An anonymous reader quotes a report from Ars Technica: Hot-air dryers suck in bacteria and hardy bacterial spores loitering in the bathroom -- perhaps launched into the air by whooshing toilet flushes -- and fire them directly at your freshly cleaned hands, according to a study published in the April issue of Applied and Environmental Microbiology. The authors of the study, led by researchers at the University of Connecticut, found that adding HEPA filters to the dryers can reduce germ-spewing four-fold. However, the data hints that places like infectious disease research facilities and healthcare settings may just want to ditch the dryers and turn to trusty towels. Indeed, in the wake of the blustery study -- which took place in research facility bathrooms around UConn -- "paper towel dispensers have recently been added to all 36 bathrooms in basic science research areas in the UConn School of Medicine surveyed in the current study," the authors note. The researchers speculated that "one reason hand dryers may disperse so many bacteria is the large amount of air that passes through hand dryers, 19,000 linear feet/min at the nozzle.

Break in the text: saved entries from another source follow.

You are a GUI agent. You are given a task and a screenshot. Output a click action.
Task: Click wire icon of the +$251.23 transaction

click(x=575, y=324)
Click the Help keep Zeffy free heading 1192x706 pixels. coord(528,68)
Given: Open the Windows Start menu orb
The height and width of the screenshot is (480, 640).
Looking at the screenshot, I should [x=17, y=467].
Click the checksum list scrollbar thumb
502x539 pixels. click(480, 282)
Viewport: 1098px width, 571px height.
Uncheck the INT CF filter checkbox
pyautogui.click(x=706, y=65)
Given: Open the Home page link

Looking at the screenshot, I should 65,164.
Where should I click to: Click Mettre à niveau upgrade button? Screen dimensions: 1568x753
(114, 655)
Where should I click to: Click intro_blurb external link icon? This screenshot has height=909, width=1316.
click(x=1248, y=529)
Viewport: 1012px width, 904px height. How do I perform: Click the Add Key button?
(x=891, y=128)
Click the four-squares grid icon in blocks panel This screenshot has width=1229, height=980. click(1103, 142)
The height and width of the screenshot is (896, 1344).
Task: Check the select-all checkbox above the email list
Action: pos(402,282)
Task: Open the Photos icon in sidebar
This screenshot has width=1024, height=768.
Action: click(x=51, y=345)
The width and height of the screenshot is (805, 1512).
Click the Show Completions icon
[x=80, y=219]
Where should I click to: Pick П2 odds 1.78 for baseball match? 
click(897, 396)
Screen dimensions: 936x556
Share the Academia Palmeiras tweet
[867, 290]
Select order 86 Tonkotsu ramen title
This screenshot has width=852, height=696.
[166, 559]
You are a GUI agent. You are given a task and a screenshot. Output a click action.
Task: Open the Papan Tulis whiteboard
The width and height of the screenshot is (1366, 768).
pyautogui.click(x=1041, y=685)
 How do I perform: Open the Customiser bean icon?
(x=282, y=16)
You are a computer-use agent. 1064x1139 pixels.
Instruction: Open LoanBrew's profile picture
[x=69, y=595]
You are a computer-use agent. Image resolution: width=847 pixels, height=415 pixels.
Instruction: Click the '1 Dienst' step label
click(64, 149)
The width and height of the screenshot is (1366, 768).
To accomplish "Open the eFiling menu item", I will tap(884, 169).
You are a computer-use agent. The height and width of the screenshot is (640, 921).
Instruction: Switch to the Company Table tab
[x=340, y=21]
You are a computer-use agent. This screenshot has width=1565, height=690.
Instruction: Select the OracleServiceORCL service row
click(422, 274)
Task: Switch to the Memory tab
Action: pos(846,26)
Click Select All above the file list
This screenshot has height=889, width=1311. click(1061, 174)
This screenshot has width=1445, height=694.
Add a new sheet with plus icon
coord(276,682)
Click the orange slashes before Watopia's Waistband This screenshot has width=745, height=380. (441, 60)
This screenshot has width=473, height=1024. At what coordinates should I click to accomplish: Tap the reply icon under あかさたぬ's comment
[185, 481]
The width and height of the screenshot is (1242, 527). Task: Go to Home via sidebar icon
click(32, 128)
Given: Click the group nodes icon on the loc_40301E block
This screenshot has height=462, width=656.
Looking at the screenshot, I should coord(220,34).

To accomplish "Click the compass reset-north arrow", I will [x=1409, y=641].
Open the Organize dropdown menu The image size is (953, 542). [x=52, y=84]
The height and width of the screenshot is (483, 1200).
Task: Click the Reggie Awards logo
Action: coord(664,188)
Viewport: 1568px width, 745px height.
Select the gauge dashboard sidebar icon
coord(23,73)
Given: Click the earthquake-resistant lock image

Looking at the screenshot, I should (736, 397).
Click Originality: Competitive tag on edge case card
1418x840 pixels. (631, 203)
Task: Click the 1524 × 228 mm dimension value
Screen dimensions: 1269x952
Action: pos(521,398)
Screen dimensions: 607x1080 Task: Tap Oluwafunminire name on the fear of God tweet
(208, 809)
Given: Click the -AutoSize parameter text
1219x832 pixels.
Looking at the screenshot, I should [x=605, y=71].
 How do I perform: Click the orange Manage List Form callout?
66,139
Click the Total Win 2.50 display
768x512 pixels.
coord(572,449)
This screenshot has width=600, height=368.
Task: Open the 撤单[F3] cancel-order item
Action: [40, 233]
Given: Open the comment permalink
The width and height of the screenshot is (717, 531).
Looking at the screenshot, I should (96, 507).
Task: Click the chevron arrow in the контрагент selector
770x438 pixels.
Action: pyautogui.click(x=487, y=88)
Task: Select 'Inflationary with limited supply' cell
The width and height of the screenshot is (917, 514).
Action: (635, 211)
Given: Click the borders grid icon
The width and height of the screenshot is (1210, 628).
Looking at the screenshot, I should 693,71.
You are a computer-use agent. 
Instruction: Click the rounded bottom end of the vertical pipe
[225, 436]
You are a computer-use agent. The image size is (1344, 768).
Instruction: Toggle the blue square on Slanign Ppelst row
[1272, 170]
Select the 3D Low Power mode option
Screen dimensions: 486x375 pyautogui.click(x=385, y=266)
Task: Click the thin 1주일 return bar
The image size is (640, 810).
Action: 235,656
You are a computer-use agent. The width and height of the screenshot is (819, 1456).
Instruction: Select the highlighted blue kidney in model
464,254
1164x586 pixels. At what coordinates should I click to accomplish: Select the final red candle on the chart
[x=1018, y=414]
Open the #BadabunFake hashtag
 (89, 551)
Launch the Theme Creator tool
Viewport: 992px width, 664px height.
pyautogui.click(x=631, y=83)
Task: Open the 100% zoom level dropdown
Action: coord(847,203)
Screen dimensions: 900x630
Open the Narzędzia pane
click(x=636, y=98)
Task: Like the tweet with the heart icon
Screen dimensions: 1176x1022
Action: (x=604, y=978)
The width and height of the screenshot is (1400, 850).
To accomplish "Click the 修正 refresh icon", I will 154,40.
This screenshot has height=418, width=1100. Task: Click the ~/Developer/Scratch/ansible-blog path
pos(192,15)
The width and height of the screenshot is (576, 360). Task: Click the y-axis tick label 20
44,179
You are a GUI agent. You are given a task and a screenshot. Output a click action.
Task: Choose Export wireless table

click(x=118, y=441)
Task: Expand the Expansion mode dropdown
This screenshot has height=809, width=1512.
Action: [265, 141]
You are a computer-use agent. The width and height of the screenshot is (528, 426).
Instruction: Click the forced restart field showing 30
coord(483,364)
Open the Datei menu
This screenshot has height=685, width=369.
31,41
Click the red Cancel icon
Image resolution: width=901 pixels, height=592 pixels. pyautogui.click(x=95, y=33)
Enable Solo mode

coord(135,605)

The convection generated by high airflow below the hand dryer nozzles could also draw in room air."

20 of 133 comments (clear)

  1. Always suspected this. by whoever57 · · Score: 5, Interesting

    I think that the Dyson dryers are the worst. There is usually a small pool of water in the device, just ideal for bacteria to grow in, then the air blows, potentially taking tiny droplets of this bacteria-infected water into your face.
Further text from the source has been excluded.